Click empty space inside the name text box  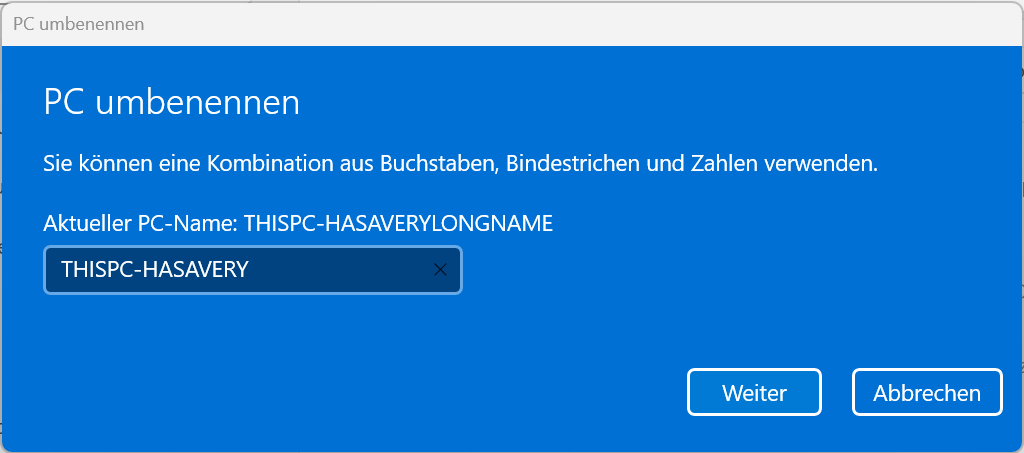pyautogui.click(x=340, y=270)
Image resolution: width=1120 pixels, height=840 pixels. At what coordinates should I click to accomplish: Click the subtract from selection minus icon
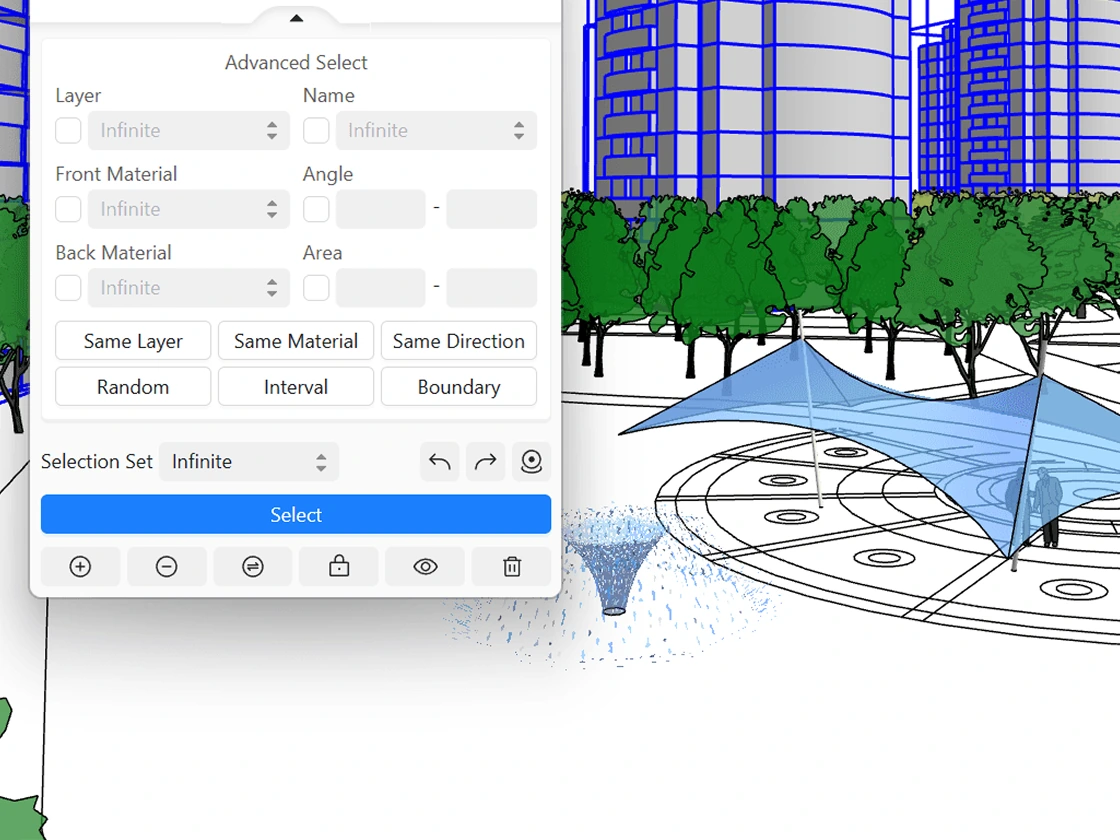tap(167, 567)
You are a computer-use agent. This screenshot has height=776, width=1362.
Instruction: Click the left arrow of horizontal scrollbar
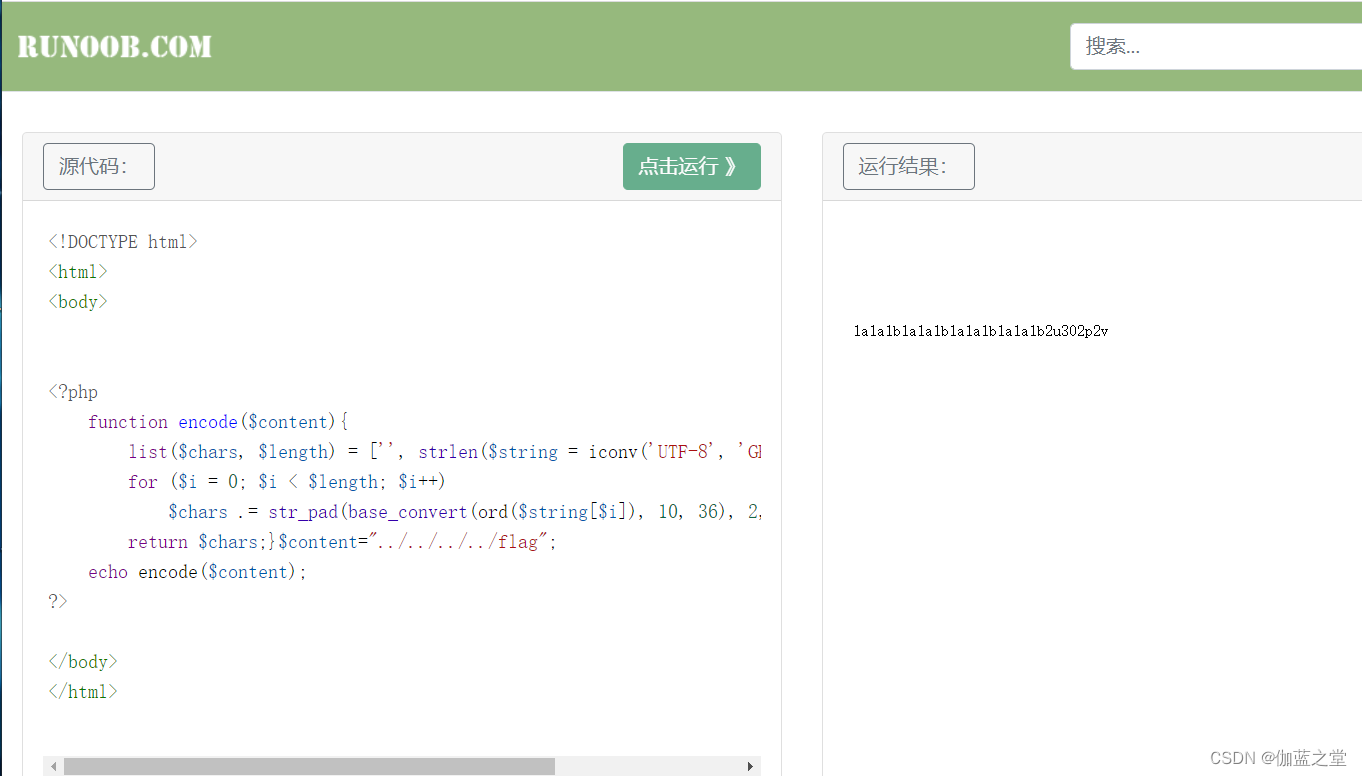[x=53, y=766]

* * * * *

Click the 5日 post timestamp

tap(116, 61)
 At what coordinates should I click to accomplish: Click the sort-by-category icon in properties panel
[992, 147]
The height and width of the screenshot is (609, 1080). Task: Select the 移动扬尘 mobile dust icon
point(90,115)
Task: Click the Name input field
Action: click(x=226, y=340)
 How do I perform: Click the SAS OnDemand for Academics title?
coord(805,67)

* * * * *

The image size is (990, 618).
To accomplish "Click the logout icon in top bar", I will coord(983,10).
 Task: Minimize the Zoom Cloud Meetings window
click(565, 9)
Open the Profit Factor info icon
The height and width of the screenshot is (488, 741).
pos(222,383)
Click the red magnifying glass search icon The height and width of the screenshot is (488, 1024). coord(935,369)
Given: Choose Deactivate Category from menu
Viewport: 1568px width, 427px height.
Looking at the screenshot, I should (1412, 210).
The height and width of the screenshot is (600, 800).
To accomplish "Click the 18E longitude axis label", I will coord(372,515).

* * * * *

Please filter the entries above down to the lines holding "will" and copy them.

To accomplish "Click the logout icon in top bar", I will coord(983,10).
To accomplish "Click the 18E longitude axis label", I will coord(372,515).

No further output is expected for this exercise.